ENTRIES SHOWN -

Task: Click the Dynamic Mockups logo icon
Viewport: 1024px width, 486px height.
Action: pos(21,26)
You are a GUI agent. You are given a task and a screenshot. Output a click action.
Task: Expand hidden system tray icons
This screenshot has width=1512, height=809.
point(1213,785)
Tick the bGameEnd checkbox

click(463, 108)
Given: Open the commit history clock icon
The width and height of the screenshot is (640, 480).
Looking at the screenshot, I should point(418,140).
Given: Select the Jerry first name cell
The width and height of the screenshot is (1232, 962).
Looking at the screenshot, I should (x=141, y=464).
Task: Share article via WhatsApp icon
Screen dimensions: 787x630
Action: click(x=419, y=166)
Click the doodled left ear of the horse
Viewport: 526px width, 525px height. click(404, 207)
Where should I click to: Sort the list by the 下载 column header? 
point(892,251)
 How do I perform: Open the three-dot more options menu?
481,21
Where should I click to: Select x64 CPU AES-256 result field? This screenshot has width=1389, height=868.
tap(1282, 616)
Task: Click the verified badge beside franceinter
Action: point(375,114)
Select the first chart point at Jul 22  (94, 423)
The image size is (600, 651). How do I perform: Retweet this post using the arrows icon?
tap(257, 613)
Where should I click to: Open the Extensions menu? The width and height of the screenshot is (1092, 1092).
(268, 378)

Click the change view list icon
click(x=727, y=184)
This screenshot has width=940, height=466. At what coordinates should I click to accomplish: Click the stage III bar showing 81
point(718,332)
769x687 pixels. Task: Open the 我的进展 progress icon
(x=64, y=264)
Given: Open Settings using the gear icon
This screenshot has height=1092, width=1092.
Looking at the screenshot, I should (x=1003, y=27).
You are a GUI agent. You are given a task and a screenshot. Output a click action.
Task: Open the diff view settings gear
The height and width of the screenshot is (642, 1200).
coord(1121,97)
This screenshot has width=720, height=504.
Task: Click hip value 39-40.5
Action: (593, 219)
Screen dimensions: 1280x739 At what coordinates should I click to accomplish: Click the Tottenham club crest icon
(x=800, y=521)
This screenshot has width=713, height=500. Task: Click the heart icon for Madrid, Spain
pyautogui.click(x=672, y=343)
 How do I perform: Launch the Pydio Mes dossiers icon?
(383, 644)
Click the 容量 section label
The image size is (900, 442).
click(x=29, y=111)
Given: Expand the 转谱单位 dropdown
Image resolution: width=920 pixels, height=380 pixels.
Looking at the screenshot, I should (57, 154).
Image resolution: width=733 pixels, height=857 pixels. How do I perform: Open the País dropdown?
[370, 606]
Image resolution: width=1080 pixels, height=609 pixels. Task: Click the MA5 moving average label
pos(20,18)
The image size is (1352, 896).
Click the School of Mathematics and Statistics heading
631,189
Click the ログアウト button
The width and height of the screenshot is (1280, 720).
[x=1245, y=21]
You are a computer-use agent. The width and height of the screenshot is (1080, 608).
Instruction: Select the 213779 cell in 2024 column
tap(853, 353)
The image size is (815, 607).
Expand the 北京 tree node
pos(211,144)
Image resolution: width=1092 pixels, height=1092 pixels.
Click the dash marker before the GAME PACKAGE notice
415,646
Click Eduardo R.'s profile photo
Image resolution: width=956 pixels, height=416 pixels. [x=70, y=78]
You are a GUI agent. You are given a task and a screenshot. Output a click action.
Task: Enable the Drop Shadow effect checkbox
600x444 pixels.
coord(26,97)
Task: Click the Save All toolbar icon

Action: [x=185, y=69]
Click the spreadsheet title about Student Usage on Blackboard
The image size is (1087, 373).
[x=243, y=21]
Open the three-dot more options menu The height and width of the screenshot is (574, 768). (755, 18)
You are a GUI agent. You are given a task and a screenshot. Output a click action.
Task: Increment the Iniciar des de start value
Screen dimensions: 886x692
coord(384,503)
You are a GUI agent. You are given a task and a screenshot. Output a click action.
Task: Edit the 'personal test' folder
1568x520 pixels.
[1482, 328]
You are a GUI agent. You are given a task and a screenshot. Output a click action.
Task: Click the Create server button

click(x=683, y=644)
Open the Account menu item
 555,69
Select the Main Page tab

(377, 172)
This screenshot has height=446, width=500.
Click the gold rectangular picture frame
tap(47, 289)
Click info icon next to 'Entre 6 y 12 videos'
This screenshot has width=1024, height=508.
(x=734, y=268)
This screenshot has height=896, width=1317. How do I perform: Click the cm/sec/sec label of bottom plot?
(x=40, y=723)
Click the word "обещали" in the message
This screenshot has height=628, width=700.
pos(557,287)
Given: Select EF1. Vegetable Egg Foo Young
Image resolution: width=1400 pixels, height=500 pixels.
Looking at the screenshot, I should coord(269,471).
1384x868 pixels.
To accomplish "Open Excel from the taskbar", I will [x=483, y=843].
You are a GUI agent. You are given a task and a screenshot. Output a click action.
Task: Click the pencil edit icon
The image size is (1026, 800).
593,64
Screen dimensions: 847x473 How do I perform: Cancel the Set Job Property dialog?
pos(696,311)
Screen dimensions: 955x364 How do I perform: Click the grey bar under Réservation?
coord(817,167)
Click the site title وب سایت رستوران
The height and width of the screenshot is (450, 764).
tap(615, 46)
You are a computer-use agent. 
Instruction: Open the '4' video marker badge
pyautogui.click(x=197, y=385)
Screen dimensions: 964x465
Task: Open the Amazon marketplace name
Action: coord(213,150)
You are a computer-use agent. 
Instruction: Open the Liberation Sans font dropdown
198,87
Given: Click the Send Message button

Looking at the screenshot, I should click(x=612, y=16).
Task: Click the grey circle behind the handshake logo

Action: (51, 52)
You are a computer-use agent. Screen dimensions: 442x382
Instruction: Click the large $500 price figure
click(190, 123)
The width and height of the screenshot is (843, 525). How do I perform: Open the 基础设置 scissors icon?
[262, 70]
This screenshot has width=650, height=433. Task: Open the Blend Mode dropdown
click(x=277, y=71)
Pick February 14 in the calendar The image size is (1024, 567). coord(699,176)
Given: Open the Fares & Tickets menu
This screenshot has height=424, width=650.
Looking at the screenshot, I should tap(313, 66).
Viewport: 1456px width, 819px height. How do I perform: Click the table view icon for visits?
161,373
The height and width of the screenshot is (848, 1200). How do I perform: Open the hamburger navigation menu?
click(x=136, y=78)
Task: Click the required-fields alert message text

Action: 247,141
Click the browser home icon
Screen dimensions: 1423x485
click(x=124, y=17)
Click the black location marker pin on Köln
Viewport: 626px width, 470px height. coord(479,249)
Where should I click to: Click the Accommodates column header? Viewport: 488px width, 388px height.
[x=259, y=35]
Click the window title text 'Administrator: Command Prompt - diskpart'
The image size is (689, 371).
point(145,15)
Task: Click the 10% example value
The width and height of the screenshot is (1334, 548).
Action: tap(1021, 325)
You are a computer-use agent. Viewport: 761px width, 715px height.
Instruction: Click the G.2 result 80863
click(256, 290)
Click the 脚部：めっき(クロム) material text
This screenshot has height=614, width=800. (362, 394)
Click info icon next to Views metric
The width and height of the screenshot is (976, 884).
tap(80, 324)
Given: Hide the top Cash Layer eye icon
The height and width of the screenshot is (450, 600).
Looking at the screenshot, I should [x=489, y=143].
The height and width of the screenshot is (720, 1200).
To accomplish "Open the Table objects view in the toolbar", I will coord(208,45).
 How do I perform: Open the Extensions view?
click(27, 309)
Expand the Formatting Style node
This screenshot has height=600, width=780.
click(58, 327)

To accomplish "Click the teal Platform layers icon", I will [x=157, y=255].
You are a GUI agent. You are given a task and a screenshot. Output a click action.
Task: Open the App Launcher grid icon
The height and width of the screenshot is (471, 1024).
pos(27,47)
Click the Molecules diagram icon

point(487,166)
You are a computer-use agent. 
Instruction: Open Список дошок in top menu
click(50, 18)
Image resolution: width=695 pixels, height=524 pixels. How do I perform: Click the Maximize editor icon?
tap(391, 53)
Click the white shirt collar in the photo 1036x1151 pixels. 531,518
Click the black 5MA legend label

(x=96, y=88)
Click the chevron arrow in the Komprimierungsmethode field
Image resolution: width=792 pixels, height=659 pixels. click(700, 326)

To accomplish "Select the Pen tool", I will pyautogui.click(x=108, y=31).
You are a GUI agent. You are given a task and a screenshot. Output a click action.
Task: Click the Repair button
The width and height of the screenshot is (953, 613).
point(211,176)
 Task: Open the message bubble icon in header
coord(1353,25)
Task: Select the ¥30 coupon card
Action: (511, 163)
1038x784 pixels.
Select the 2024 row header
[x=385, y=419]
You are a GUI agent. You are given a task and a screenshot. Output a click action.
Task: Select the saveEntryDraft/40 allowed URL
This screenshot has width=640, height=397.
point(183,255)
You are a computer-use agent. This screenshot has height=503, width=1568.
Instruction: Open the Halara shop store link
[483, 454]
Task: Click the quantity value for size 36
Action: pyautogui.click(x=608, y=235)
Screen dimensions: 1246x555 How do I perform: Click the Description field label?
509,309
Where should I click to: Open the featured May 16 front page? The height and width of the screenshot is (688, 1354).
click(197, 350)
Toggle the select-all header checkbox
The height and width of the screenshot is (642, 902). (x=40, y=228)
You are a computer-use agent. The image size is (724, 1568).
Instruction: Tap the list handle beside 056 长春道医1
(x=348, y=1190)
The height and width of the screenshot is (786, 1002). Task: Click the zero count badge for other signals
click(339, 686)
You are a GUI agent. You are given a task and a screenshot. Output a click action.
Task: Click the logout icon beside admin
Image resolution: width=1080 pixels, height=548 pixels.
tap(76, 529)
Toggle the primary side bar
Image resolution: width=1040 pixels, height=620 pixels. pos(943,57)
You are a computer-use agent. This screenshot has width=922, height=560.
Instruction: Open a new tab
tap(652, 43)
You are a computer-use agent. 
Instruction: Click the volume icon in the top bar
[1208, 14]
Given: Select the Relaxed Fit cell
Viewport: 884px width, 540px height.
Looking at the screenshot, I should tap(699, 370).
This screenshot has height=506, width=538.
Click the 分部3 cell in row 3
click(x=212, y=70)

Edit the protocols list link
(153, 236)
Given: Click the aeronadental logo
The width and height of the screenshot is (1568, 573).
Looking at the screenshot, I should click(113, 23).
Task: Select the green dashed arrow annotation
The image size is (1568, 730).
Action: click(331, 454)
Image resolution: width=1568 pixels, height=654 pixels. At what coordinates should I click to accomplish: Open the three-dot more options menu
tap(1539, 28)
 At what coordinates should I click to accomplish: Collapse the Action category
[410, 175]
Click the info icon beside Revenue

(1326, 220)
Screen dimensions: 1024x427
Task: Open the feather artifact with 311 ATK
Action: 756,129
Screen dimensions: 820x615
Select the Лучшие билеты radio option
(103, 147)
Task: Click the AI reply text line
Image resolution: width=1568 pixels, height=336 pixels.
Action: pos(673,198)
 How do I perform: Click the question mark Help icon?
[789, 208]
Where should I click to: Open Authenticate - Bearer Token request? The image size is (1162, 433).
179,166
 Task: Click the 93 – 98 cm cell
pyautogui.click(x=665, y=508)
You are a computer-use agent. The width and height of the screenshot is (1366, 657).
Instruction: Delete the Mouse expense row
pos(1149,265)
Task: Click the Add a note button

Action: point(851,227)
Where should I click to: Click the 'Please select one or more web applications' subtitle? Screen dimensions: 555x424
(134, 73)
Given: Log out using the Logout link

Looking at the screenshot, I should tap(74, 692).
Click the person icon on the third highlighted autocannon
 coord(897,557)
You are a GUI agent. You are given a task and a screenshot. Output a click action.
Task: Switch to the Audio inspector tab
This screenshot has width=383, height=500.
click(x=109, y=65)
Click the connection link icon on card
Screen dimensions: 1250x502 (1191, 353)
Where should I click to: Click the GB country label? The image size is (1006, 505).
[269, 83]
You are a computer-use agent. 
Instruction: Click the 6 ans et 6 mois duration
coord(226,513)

PROBLEM STATEMENT -
Show me every line of the entries above that holds "will".

SOLUTION FOR THIS PROBLEM -
To accomplish "Open Excel from the taskbar", I will [x=483, y=843].
To accomplish "Open the Table objects view in the toolbar", I will coord(208,45).
To accomplish "Click the teal Platform layers icon", I will [x=157, y=255].
To accomplish "Select the Pen tool", I will pyautogui.click(x=108, y=31).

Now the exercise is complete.